Member of Parliament, Lok Sabha
- In office 1952–1962
- Succeeded by: Zohraben Chavda
- Constituency: Banaskantha, Gujarat

Personal details
- Born: 10 April 1916 Parantij, Sabarkantha, Gujarat, India
- Died: 21 January 1997 Sabarkantha, Gujarat, India
- Party: Indian National Congress
- Spouse: Zohraben Chavda

= Akbarbhai Chavda =

Indian politician (born 1916)

Akbarbhai Dalumiya Chavda (born 10 April 1916) was an Indian social worker, Gandhian and politician. He was elected to the 1st and 2nd Lok Sabha, the lower house of the Parliament of India from Banaskantha constituency in Gujarat. He was succeeded as an MP by his wife Zohraben, who was elected to the 3rd Lok Sabha in 1967.

== Life ==
Chavda started out with a job in the police department, but watching the Indian freedom struggle inspired him to join and fight for his country. Leaving his job, he became a follower of Mahatma Gandhi and contributed to the movement across the country, until finally in 1947 India became a free and independent country.

Post independence, while traveling in the tribal areas of Danta taluka in 1948-49, he witnessed firsthand, the lack of development - near zero literacy, the predominance of a hunter gatherer lifestyle and the apparent exploitation of the region by the local prince. He took it upon himself to help and started a small school in a hut with five children. His wife Zohraben was his steadfast partner in these endeavours.

== Political career ==
In 1952, Chavda was elected to the 1st Session of the Lok sabha as an MP from Banaskantha district. Despite his duties as a lawmaker, he maintained a close relationship with Sanali, opening an Ayurvedic clinic to tend to the health and welfare of the local tribal people. This was soon followed by the establishment of a primary school in the taluka.

Meanwhile, the government had announced the 1952 Sarvodaya Yojana, a Gandhian plan spearheaded by Jaiprakash Narayan that sought to address the fields of education, agriculture, village industry and health, focusing on improving the situation of India's most rural citizens.

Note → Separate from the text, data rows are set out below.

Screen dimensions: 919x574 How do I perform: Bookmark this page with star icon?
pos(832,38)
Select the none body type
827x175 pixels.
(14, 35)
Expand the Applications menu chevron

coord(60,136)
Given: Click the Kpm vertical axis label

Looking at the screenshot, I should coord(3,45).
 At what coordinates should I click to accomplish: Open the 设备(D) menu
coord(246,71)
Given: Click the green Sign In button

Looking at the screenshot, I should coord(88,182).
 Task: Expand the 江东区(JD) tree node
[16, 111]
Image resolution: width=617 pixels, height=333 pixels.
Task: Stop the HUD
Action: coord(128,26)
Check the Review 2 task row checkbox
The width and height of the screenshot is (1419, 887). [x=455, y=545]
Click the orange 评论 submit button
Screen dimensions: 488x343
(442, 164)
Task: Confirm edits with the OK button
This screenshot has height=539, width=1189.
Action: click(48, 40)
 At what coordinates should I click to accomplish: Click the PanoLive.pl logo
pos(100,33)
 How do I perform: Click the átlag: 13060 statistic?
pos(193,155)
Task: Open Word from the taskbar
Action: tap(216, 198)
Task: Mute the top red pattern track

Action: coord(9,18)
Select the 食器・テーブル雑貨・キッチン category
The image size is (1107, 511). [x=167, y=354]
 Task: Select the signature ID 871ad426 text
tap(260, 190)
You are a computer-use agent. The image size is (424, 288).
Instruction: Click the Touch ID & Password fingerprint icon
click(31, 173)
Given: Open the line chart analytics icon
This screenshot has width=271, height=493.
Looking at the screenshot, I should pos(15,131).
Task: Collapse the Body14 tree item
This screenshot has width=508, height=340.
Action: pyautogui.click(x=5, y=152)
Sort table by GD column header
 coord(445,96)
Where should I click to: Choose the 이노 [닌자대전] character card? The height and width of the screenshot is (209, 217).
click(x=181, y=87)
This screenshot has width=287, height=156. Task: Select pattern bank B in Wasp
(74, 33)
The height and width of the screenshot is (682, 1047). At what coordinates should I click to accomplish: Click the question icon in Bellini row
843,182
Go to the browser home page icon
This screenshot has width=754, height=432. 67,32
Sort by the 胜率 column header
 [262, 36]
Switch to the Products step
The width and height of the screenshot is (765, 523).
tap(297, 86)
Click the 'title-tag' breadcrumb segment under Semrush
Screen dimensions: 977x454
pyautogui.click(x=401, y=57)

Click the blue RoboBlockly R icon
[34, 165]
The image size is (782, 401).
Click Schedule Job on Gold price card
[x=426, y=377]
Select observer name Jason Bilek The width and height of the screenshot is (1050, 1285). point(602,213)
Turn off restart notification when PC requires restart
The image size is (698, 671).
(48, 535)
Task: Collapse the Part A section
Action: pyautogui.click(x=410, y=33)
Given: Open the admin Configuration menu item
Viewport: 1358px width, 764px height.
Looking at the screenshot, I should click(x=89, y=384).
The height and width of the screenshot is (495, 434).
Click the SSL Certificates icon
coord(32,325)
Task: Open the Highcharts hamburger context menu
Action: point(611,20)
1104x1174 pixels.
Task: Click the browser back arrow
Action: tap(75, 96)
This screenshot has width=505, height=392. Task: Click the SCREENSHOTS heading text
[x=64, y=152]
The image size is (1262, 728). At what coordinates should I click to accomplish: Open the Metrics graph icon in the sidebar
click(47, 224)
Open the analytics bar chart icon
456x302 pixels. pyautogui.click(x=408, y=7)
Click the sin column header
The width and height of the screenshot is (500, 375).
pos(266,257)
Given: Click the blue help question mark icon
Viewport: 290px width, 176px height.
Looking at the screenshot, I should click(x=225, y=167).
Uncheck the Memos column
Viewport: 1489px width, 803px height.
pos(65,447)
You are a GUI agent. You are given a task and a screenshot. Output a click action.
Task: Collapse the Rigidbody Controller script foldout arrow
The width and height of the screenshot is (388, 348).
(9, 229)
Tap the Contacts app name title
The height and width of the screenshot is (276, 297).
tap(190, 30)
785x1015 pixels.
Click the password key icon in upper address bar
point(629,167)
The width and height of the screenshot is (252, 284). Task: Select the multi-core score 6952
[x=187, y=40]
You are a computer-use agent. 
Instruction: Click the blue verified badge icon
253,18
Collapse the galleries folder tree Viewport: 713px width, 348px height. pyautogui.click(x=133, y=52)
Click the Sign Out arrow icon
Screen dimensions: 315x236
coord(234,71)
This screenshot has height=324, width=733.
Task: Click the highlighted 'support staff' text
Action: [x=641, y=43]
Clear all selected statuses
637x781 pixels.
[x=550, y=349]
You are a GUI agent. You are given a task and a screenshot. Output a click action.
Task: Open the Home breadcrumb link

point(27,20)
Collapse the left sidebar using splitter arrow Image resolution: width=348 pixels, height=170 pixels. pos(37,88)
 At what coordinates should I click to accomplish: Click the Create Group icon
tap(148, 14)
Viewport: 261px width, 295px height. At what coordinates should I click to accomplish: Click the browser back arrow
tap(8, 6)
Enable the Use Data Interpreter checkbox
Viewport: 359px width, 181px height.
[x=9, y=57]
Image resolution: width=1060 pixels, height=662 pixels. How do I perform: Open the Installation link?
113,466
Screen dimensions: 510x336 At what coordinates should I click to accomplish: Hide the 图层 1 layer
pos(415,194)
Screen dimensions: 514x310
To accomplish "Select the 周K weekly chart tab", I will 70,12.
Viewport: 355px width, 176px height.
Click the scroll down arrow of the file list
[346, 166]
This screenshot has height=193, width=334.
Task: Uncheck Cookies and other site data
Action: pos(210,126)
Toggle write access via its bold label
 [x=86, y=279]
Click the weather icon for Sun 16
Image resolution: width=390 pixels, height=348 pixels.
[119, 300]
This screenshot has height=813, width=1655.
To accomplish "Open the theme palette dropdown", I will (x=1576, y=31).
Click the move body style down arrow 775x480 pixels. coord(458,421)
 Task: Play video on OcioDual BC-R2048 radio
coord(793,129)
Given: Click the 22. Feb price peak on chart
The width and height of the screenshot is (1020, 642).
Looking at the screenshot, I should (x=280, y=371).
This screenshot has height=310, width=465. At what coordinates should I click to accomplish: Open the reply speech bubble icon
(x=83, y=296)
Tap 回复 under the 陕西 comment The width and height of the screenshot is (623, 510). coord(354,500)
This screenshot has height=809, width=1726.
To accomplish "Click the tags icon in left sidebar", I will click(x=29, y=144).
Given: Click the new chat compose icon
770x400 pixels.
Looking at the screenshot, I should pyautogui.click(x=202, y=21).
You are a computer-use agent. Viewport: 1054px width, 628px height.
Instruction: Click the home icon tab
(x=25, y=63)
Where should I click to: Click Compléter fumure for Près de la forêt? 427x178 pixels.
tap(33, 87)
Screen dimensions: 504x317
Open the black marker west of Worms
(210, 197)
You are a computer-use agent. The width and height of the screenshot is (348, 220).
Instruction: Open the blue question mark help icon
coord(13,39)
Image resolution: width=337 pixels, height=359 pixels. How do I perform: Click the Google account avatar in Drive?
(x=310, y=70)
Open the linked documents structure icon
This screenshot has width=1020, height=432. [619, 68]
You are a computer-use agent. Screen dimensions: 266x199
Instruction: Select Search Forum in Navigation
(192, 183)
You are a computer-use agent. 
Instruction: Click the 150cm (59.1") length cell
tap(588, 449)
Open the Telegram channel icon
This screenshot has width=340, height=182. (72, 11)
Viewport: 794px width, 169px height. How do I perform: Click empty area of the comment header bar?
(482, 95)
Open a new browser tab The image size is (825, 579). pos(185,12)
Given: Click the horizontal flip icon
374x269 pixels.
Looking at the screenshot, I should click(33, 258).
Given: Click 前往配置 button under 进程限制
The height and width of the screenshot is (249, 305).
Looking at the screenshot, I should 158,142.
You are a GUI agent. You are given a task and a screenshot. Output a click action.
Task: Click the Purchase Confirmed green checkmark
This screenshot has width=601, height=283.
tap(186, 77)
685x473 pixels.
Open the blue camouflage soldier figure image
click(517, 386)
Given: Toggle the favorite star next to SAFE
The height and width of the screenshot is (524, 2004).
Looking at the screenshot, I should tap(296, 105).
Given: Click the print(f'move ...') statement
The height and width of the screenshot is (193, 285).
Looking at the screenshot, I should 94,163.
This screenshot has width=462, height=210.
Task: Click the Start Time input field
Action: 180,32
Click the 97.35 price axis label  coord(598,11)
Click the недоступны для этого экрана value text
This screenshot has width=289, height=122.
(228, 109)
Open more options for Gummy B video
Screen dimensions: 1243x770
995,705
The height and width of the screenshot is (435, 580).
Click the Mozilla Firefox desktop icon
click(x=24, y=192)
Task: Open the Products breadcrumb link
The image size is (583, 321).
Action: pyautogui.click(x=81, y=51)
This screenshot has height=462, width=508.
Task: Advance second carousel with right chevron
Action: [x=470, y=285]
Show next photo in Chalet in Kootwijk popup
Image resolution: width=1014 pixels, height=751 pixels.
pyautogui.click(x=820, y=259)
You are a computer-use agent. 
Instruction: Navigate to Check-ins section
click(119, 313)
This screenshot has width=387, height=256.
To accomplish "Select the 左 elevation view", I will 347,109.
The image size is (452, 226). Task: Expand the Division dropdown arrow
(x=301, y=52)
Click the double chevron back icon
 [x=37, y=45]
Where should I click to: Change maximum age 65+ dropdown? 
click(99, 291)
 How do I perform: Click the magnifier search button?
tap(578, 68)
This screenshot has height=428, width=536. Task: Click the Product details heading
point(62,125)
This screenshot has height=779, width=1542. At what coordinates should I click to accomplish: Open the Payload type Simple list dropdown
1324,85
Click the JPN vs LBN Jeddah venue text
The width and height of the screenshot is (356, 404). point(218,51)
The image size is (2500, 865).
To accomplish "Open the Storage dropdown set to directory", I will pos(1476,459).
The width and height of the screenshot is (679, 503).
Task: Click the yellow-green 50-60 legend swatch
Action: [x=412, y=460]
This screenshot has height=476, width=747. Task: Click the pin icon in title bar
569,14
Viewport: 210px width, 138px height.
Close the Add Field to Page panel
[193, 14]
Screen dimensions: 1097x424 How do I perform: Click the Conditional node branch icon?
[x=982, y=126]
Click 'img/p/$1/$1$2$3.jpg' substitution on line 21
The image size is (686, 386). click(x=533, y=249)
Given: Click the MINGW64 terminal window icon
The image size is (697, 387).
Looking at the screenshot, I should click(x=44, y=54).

He worked in the service of those who needed help, extolling his motto "labor, service, and simplicity". Averse to wealth, he wore simple clothes, didn't own a house and didn't seek financial gain. Chavda was respectfully known as the Gandhiji of Banaskantha, where he served as the District Congress President and as the Chairman of the District Education Committee.

His Ashram at Sanali still stands and continues his work of education and charity.

== Death ==
Akbarbhai Chavda died on 21 January 1997.